§ **TAREFAS A REALIZAR**:
- 1) As afirmações seguintes estão de acordo com o excerto sobre a Eucaristia? Responda sim ou não a cada uma e cite exatamente as palavras do excerto que o decidem. (a) O simpósio do clero realizou-se em Fátima. (b) Os peritos que participaram no debate vinham todos da mesma região. (c) Segundo o Papa Francisco, a Eucaristia é um alimento sobretudo para os mais fortes.
- 2) Reproduza, sem qualquer alteração, o trecho do excerto sobre a Eucaristia que vai desde “O Papa Francisco” até “beleza do Evangelho.”, inclusive.

§ **EXCERTO DO DOCUMENTO**:

O Papa Francisco veio acrescentar a esta visão do Concílio uma expressão muito bonita, quando diz que
a Eucaristia é um alimento e um remédio sobretudo  para os mais fracos (EG  47). De facto,  a Eucaristia
alimenta a vida e sara as feridas, permitindo ao cristão viver com maior alegria a beleza do Evangelho.

3.  Há alguns anos realizou-se em Fátima um grande simpósio do clero. O tema de uma das tardes foi este:
“Eucaristizar  a  vida”.  O  debate  foi  de  uma  riqueza  extraordinária.  Com  peritos  vindos  de  todos  os
quadrantes, falou-se de levar a Eucaristia para o quotidiano, o que exige Eucaristizar a família, o trabalho,
a educação, a saúde, o passatempo, a vida social. Foi uma reflexão de grande beleza e de uma profunda
exigência. Se a Eucaristia é um mistério de amor é preciso levar este hino de acção de graças para a vida
quotidiana:

.Eucaristizar a família  implica colocar na família os grandes valores eucarísticos: a unidade, o
amor, a alegria pascal, o mistério de Cristo Ressuscitado. Tudo isto não é possível sem a harmonia
e a entreajuda que fazem todas as famílias felizes.

Entradas de dados guardadas
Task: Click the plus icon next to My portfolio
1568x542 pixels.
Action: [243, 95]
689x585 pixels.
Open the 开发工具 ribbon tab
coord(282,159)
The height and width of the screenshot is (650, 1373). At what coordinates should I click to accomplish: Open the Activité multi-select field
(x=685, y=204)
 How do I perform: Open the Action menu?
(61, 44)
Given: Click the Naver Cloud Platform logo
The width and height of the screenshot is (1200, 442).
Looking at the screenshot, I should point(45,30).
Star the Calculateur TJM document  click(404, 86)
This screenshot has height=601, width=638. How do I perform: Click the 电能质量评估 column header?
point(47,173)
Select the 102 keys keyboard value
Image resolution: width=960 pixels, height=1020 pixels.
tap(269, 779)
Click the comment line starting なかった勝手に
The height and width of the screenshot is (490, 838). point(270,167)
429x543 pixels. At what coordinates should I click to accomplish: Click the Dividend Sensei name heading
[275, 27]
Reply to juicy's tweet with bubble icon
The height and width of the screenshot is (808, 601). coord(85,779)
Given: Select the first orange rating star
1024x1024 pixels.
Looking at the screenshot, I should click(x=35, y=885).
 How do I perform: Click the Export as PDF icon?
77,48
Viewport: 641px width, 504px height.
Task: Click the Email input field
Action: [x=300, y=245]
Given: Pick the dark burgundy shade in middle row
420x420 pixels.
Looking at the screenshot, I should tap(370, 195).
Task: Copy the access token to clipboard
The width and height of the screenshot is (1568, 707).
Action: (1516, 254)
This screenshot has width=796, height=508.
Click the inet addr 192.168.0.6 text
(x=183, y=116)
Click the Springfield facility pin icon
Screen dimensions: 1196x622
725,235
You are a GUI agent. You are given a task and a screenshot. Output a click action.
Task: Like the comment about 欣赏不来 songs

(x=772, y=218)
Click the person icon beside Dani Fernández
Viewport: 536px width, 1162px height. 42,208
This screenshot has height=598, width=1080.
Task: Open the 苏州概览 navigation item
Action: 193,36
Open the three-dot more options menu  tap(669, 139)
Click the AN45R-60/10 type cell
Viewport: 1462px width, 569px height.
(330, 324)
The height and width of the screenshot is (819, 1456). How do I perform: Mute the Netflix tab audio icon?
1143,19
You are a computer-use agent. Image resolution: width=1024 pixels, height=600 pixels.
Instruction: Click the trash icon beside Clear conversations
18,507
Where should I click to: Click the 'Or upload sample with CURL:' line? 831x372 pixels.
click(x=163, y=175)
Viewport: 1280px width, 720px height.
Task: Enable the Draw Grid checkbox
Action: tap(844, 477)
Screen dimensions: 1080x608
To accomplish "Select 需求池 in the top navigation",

§ **SOLUÇÕES DAS TAREFAS**:
- 1)
(a) Sim: “Há alguns anos realizou-se em Fátima um grande simpósio do clero.”
(b) Não: “Com peritos vindos de todos os quadrantes”.
(c) Não: “a Eucaristia é um alimento e um remédio sobretudo para os mais fracos”.

- 2)
O Papa Francisco veio acrescentar a esta visão do Concílio uma expressão muito bonita, quando diz que
a Eucaristia é um alimento e um remédio sobretudo  para os mais fracos (EG  47). De facto,  a Eucaristia
alimenta a vida e sara as feridas, permitindo ao cristão viver com maior alegria a beleza do Evangelho.